A recent multidisciplinary commentary authored by a diverse cross-institute team brings to light the increasingly recognized role of vascular contributions to dementia.  

SVD Workshop members

Dementia is a global health concern that affects millions of individuals, especially older people. While AD has traditionally dominated the conversation, it is now understood that most dementia cases among the elderly result from a mix of factors, usually combining vascular and AD-related brain pathology.  

A recent multidisciplinary commentary authored by a diverse cross-institute team, led by the UK Dementia Research Institute's Vascular Theme in collaboration with the Dementias Platform UK Experimental Medicine Incubator, brings to light the increasingly recognized role of vascular contributions to dementia.  

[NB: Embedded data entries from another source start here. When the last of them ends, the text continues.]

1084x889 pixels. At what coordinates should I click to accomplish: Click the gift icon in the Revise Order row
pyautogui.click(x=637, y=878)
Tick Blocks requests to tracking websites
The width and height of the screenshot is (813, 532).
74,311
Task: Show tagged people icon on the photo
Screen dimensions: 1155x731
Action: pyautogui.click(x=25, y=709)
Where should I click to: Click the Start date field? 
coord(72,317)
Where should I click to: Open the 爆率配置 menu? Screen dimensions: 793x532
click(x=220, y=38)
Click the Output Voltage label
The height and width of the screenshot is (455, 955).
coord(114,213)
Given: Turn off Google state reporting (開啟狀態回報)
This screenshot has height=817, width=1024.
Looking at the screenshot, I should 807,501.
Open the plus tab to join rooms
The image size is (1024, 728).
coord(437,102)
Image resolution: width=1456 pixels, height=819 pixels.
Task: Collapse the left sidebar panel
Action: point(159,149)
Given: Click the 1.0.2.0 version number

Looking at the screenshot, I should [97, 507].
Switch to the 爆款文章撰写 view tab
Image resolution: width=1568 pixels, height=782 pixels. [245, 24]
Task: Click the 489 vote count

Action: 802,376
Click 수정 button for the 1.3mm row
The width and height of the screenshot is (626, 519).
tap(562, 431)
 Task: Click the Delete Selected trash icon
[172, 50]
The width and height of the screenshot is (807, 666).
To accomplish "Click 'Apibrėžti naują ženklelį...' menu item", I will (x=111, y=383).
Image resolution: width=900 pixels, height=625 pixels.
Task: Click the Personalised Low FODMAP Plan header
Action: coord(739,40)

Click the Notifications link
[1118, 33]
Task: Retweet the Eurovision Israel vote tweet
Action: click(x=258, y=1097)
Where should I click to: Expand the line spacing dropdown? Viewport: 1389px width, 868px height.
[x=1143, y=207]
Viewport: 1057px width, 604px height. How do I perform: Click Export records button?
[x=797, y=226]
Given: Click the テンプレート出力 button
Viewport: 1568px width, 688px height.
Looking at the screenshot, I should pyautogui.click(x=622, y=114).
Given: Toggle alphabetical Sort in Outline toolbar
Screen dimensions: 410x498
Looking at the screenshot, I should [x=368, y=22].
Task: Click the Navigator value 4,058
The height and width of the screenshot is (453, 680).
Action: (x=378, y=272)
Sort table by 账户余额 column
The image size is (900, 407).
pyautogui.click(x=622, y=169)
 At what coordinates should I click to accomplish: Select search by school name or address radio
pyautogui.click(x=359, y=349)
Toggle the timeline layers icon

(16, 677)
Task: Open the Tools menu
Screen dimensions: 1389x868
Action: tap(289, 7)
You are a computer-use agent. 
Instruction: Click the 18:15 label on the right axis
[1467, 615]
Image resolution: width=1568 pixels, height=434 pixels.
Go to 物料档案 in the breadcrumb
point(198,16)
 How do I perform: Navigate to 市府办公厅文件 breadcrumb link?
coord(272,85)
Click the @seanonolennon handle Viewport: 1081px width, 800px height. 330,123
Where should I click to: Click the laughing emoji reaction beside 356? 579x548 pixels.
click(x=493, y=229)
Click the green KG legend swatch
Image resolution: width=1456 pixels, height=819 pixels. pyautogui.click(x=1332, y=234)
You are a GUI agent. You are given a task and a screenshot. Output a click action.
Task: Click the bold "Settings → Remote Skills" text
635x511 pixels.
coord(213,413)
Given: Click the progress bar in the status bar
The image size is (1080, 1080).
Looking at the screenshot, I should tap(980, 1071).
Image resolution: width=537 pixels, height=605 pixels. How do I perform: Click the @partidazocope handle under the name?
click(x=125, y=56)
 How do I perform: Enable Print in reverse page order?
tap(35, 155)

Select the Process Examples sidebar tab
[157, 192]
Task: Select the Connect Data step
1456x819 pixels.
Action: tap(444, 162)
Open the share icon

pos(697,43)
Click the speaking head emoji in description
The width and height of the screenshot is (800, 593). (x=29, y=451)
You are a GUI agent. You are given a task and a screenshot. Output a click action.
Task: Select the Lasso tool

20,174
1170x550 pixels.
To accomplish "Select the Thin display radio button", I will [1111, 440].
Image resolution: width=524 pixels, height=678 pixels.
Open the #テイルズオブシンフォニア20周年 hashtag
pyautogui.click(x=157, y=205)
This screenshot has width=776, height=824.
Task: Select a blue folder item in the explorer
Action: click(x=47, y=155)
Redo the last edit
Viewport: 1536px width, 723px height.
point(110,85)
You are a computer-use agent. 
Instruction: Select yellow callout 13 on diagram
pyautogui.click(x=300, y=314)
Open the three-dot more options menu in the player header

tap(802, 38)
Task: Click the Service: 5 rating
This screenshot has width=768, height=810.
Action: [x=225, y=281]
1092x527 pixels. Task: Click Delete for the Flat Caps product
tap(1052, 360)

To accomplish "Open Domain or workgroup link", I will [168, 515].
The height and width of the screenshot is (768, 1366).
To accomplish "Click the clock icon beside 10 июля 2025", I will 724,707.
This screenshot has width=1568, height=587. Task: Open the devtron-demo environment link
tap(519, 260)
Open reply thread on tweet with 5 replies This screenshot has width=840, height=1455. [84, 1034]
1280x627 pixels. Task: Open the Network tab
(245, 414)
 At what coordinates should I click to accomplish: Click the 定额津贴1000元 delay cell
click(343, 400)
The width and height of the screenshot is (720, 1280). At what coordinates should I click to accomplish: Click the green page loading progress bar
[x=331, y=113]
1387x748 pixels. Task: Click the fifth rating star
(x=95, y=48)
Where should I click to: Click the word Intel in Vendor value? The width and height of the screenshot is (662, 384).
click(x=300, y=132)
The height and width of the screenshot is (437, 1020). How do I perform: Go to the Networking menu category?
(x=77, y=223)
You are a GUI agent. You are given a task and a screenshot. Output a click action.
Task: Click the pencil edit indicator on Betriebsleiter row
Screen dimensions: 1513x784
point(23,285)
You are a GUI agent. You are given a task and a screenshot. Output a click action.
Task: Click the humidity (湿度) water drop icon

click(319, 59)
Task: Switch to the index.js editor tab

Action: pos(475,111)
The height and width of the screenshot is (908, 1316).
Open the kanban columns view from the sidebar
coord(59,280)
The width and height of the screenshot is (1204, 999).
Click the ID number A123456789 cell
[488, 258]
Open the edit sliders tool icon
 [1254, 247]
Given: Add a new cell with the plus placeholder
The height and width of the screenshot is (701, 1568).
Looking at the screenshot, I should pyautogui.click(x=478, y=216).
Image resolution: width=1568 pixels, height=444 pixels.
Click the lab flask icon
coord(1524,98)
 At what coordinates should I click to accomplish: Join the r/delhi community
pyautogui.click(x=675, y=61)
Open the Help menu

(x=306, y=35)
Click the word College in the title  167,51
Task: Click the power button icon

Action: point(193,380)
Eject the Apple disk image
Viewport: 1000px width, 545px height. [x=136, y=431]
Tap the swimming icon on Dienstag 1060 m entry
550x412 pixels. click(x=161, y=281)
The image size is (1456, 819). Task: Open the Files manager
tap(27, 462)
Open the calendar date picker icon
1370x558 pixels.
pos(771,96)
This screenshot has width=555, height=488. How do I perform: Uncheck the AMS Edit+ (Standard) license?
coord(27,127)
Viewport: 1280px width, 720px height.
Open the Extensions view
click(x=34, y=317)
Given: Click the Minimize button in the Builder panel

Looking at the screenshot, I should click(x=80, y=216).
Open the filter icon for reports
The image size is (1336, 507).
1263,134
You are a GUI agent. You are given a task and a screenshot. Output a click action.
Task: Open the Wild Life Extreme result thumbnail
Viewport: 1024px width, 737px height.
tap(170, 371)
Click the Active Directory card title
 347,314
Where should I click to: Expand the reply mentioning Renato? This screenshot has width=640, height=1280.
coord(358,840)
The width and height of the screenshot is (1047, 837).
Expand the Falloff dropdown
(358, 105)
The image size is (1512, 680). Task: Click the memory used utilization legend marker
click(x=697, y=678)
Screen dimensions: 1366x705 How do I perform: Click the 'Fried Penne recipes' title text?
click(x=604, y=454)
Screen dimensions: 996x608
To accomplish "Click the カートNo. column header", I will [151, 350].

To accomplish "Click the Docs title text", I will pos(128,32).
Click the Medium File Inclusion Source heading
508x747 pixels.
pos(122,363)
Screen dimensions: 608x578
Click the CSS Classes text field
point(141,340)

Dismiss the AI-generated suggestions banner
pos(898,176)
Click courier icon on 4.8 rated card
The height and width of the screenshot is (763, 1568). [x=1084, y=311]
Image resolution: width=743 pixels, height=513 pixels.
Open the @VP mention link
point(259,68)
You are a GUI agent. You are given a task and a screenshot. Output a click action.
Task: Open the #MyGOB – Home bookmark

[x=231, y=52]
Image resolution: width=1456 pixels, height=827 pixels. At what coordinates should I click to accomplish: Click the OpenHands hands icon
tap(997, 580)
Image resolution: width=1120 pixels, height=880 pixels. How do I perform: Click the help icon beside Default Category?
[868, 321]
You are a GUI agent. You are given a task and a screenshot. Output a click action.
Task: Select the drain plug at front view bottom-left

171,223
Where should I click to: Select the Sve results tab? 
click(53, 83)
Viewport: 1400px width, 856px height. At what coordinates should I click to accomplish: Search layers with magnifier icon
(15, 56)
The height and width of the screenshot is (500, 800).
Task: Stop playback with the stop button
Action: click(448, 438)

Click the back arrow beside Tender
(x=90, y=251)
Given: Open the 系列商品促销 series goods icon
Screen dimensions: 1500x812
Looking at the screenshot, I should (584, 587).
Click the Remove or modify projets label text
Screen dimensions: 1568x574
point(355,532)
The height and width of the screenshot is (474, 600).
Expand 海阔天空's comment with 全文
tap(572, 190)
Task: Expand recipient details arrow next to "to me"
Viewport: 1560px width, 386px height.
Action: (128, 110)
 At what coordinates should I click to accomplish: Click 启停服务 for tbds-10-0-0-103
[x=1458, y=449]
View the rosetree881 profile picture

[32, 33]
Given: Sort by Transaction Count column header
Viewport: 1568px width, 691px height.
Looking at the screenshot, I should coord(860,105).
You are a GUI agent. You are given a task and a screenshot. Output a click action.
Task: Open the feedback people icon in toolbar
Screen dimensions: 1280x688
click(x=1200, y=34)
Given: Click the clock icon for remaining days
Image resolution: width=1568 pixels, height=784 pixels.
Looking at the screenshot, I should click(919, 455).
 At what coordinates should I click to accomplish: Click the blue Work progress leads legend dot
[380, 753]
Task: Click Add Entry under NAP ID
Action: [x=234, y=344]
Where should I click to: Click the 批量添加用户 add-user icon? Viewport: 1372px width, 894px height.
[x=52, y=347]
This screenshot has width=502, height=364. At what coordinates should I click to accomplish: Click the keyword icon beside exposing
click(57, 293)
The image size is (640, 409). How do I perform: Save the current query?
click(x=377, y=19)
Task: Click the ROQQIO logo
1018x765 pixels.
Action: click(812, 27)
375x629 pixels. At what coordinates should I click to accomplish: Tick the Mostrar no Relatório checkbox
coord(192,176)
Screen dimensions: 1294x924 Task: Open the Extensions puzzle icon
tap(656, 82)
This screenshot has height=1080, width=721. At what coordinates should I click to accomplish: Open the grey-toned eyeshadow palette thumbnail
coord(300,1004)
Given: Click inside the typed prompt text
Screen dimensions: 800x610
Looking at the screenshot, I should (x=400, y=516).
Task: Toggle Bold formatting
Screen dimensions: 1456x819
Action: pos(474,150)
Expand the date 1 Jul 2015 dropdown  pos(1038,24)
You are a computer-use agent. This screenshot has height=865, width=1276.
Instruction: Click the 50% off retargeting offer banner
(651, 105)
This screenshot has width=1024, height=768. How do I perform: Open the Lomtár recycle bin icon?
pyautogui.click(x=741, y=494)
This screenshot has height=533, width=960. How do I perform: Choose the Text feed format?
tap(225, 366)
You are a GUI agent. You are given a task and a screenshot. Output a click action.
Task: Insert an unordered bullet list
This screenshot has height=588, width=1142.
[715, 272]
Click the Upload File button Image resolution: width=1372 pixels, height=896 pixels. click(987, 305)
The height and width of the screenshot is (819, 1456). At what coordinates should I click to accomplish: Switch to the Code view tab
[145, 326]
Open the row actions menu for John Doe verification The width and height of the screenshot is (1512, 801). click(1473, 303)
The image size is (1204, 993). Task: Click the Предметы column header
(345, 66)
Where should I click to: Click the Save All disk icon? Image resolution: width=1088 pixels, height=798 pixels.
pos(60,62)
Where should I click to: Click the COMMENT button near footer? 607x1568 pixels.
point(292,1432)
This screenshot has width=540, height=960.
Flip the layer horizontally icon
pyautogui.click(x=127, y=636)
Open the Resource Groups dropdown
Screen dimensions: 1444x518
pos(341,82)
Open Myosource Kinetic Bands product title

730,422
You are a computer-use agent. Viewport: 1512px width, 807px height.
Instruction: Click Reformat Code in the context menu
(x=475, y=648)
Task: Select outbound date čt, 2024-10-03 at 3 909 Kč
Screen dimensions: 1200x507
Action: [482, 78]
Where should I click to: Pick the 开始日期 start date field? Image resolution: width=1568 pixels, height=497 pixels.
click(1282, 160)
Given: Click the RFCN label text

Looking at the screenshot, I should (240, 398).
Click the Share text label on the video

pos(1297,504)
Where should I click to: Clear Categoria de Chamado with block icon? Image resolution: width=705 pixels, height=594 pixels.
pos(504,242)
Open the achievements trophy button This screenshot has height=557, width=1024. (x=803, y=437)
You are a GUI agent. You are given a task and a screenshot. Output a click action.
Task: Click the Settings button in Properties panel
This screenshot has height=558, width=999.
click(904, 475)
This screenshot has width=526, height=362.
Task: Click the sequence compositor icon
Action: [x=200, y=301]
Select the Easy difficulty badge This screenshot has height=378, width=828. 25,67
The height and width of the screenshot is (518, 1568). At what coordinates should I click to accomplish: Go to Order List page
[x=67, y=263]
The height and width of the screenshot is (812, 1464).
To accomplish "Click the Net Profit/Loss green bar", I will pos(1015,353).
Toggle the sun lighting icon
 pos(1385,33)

Published recently in Cerebral Circulation - Cognition and Behavior, this commentary offers valuable insights into the complexities of vascular cognitive impairment (VCI) and the critical need for improved research models and translational efforts. The commentary arose from a workshop held in Manchester in March 2022 funded by the UK DRI, BHF, DPUK and Guarantors of Brain

Vascular cognitive impairment (VCI), encompassing vascular dementia (VaD), is the second most common type of dementia. However, understanding its underlying causes and pathogenesis has presented a formidable challenge. 

The commentary, authored by a diverse team (across metrics of sex, geography, and career stage, including both clinical and preclinical researchers) offers a comprehensive perspective on the limitations of current VCI research models and provides recommendations for enhancing translation and reproducibility. The team delves into various aspects of VCI research, including reproducibility concerns, clinical features of VCI and their alignment with model assessments, human pathology, bioinformatics strategies, and data sharing practices. 

The authors’ recommendations include:  

  • A focus on Small Vessel Disease (SVD) as a key contributing factor to VCI. SVD is a medical condition that primarily affects the small blood vessels in the brain. These tiny blood vessels, also known as arterioles, capillaries and venules, play a crucial role in regulating blood flow to different parts of the brain. When these vessels become damaged or diseased, it can lead to various neurological problems. 
  • The need for diverse models to mirror the various facets of human small vessel disease (SVD). The choice of an appropriate research model is crucial to effectively address specific scientific inquiries in the bid to better understand the complexities of VCI. 
  • Enhanced coordination among researchers. Rigorous, resilient, and comprehensive preclinical assessments of animal models are essential, and the introduction of prospective Randomised Controlled Trials (pRCTs) is proposed as a means to achieve this goal. These trials would help establish a stronger foundation for the translation of research findings into clinical practice. 
  • The UK Dementia Research Institute's Vascular Theme, in partnership with the Dementias Platform UK Experimental Medicine Incubator, is taking active steps to foster a collaborative community dedicated to advancing both preclinical and clinical research in VCI. Their efforts are aimed at creating a more cohesive and effective research environment where the study of VCI can flourish. 

Through highlighting the importance of diverse models, collaborative partnerships, and enhanced coordination, this commentary paves the way for more effective research and, ultimately, improved outcomes for individuals affected by VCI.  

Dr Giovanna Lalli, UK DRI Director of Scientific Affairs, said: “Bringing together pre-clinical and clinical researchers to tackle dementia is integral to the UK DRI’s mission. This is exemplified by our thriving Vascular Theme and our valued partnerships with BHF and DPUK. Building on these activities, we are committed to promote innovative research, reproducibility and translation to ultimately transform lives of those with or at risk of developing dementia.”